→ GOAL: Quote verbatim the lines from the first one through the line containing "Restaurantes y cafes (39, 49)".

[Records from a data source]
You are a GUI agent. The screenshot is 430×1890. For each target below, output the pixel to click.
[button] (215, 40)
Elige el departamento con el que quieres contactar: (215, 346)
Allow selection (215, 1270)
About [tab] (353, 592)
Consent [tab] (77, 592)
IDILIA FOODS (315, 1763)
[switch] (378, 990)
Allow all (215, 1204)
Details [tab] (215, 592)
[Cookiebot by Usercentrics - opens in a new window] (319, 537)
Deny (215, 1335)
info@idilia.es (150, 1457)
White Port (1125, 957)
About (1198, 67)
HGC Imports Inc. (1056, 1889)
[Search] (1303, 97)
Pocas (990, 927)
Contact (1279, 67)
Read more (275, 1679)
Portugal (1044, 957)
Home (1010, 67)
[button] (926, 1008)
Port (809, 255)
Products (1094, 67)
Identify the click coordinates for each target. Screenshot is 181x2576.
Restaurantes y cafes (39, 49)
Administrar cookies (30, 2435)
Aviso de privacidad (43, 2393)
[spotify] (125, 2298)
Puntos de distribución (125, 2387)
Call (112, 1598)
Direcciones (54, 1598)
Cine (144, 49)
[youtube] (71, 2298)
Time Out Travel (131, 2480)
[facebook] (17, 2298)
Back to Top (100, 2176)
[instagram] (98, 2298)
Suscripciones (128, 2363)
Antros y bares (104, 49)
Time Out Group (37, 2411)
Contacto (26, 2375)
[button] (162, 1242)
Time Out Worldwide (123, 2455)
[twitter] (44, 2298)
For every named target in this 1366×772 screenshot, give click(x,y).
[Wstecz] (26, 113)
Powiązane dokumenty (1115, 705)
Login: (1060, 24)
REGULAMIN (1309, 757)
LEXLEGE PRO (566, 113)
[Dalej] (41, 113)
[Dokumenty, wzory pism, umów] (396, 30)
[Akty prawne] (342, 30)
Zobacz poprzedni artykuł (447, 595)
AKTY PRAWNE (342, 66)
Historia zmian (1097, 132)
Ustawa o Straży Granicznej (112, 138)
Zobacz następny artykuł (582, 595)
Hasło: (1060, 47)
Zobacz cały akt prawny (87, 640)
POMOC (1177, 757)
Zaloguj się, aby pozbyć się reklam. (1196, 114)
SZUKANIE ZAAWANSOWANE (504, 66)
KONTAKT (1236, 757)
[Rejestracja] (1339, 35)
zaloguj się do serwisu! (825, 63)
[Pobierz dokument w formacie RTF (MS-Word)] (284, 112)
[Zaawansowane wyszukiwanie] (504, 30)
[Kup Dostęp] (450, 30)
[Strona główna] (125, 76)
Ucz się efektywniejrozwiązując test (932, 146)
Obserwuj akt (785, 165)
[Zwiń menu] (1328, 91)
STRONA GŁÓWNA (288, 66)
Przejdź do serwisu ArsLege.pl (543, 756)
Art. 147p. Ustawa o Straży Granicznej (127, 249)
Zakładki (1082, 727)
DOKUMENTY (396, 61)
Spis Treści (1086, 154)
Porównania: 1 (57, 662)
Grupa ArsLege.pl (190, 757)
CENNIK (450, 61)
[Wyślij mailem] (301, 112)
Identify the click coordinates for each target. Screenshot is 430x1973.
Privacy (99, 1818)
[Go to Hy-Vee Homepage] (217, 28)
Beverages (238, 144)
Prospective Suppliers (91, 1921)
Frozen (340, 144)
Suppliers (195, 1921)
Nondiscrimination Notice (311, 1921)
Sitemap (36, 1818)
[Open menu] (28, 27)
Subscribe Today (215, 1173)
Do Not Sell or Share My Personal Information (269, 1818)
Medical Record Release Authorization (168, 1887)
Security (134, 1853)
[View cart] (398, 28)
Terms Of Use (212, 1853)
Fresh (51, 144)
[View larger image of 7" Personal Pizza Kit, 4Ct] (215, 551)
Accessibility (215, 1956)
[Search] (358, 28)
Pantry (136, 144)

→ TASK SOLUTION:
You are a GUI agent. The screenshot is 430×1890. For each target below, output the pixel to click.
[button] (215, 40)
Elige el departamento con el que quieres contactar: (215, 346)
Allow selection (215, 1270)
About [tab] (353, 592)
Consent [tab] (77, 592)
IDILIA FOODS (315, 1763)
[switch] (378, 990)
Allow all (215, 1204)
Details [tab] (215, 592)
[Cookiebot by Usercentrics - opens in a new window] (319, 537)
Deny (215, 1335)
info@idilia.es (150, 1457)
White Port (1125, 957)
About (1198, 67)
HGC Imports Inc. (1056, 1889)
[Search] (1303, 97)
Pocas (990, 927)
Contact (1279, 67)
Read more (275, 1679)
Portugal (1044, 957)
Home (1010, 67)
[button] (926, 1008)
Port (809, 255)
Products (1094, 67)
Identify the click coordinates for each target. Screenshot is 181x2576.
Restaurantes y cafes (39, 49)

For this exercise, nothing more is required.